A two-compartment pharmacokinetic model was constructed to characterize the pharmacokinetics of methotrexate. The methotrexate clearance observed in this study was concordant with that found in other studies.2629 For instance, Relling et al. reported a mean methotrexate clearance of 99.9 mL/min/m (~0.149 L/h/kg) in 134 children enrolled in the St. Jude Total Therapy study XII for newly diagnosed ALL.26 We found that methotrexate clearance was 5% lower in the DS-ALL patients than in the non-DS-ALL patients. This is only a marginal difference, and probably not clinically relevant, which is reflected by the fact that methotrexate plasma concentrations in DS-ALL and non-DS-ALL patients did not differ at either 24 h or 48 h after the start of the infusion. Altogether, we did not observe major differences in methotrexate pharmacokinetics between DS-ALL and non-DS-ALL children, which would explain the enhanced rate of side effects in DS children. The only other study regarding methotrexate pharmacokinetics in DS-ALL found significantly higher plasma concentrations in DS-ALL patients, but numbers were small (5 DS-ALL and 3 non-DS-ALL patients).16

Figure 2.Correlation of methotrexate area under the curve (AUC) versus gastrointestinal toxicity in the first methotrexate course in DS-ALL patients only. CTC: Common Toxicity Criteria for Adverse Events. CTC grade 0–2 and grade 3–4 versus the methotrexate AUC. Number of patients per subgroup: <1000 μmol/L*h: n=29, 1000–2000 μmmol/L*h: n=11, 2000–3000 μmmol/L*h: n=4.

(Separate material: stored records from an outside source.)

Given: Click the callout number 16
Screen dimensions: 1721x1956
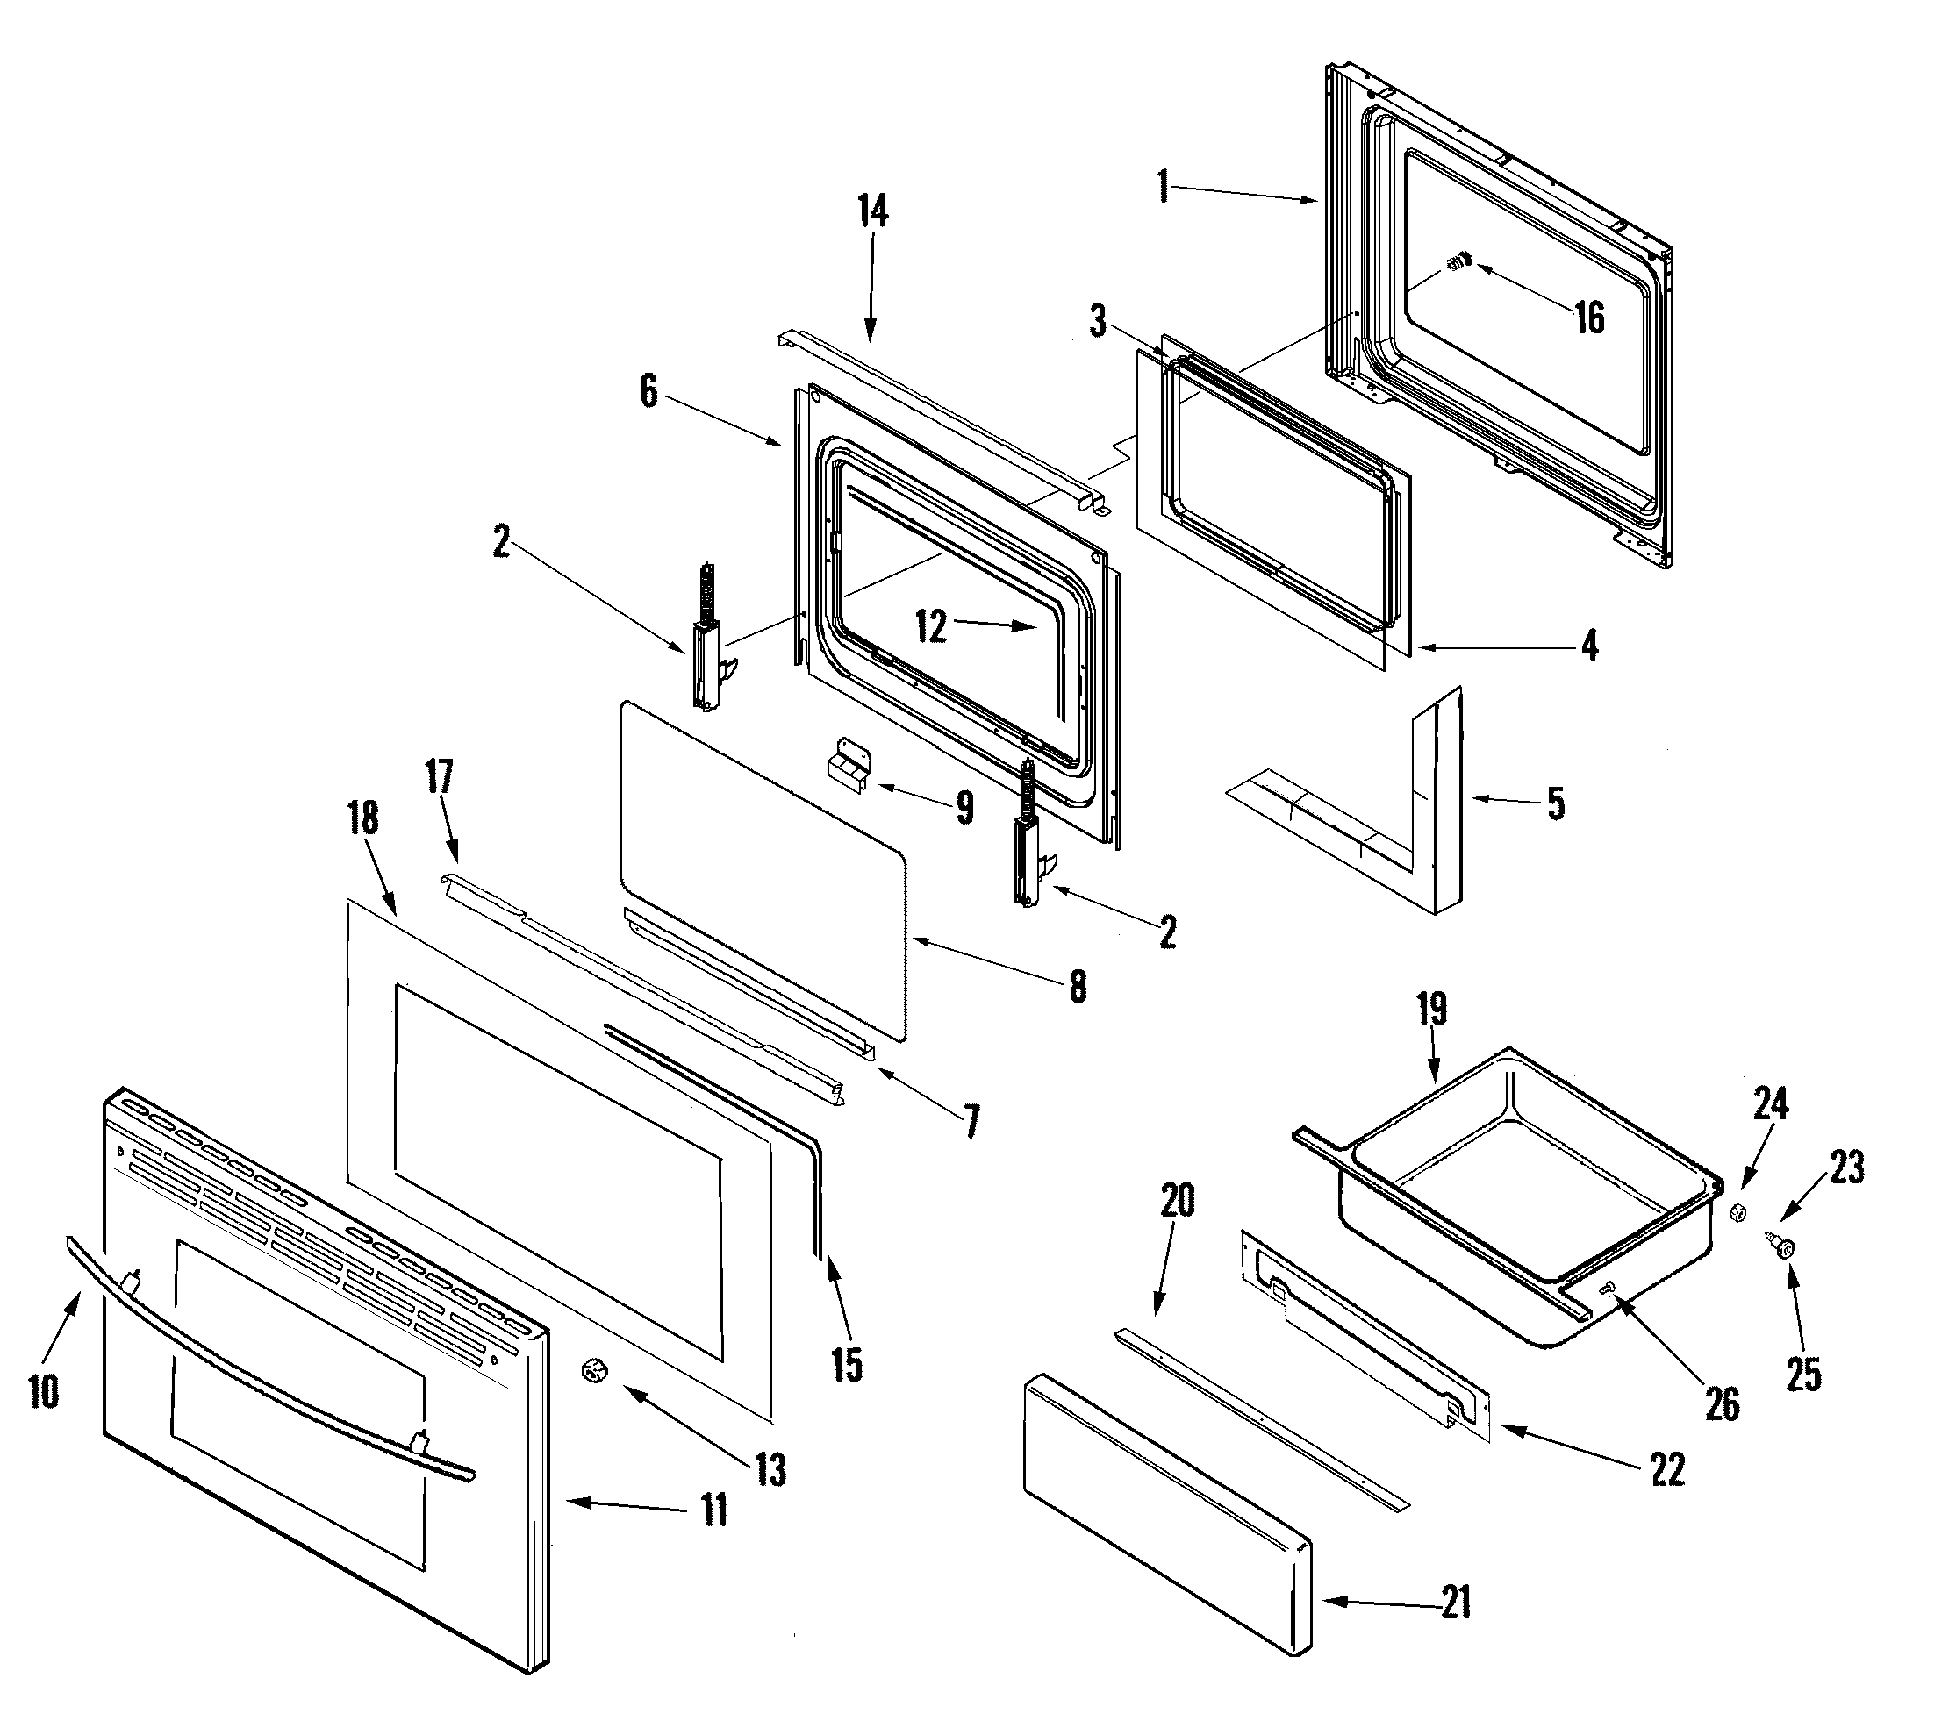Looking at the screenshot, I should pyautogui.click(x=1589, y=318).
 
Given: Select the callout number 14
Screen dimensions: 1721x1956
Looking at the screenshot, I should pyautogui.click(x=871, y=211).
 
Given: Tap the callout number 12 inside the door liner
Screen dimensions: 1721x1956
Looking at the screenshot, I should pyautogui.click(x=930, y=626).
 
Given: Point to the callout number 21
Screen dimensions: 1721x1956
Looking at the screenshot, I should pyautogui.click(x=1456, y=1603).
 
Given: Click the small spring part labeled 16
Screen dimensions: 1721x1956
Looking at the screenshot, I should pyautogui.click(x=1458, y=261).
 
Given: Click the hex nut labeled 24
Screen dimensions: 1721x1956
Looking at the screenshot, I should pyautogui.click(x=1738, y=1214).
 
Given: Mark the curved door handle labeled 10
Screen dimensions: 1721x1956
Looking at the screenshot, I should pyautogui.click(x=268, y=1349).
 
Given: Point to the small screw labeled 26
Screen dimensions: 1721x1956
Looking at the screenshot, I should pyautogui.click(x=1608, y=1289).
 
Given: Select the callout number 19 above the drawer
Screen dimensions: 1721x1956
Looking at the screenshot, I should pyautogui.click(x=1431, y=1010).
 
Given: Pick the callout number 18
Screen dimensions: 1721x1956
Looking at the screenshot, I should pyautogui.click(x=362, y=818).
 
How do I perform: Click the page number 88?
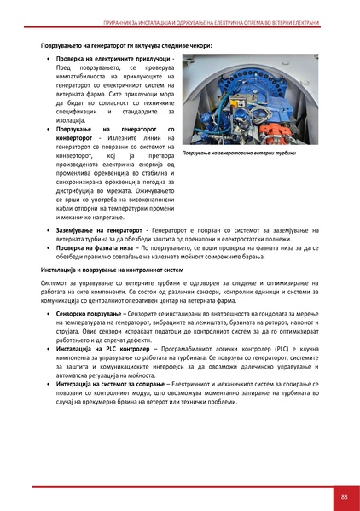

We could not relate clinically severe toxicity to the methotrexate AUC, and toxicity was not restricted to DS-patients with higher plasma levels only. This suggests that the enhanced frequency of gastrointestinal side effects in the DS patients must have been related to pharmacodynamic differences of the gastrointestinal mucosa between DS and non-DS children. Several differences in methotrexate pharmacodynamics between DS and non-DS children have been reported in the literature. For instance, patients with DS have lower folate levels than control patients without DS, which may result in enhanced polyglutamylation and methotrexate-induced cell-killing.16,30 Another plausible explanation for the observed methotrexate toxicity in DS patients could be a gene dosage effect for enzymes found on chromosome 21.30,31 In particular, the reduced folate carrier gene (RFC), which is responsible for methotrexate transport over the cell-membrane, is localized on chromosome 21q22.15,32 However, at higher concentrations passive diffusion of methotrexate across the cell-membrane may also occur.33,34 This may explain why, in an earlier study, we could not demonstrate higher sensitivity of DS-ALL cells to methotrexate, compared to non-DS ALL cells.32

Furthermore, polymorphisms in genes linked to the pharmacodynamics of methotrexate, such as folate-metabolism related genes, could give rise to enhanced toxicity, as has been shown in previous studies by us and others.3538 Children harboring polymorphisms exhibited significantly more gastrointestinal toxicity. More knowledge on folate-related polymorphisms may contribute to further individualization of methotrexate treatment in ALL and specifically for DS-ALL patients.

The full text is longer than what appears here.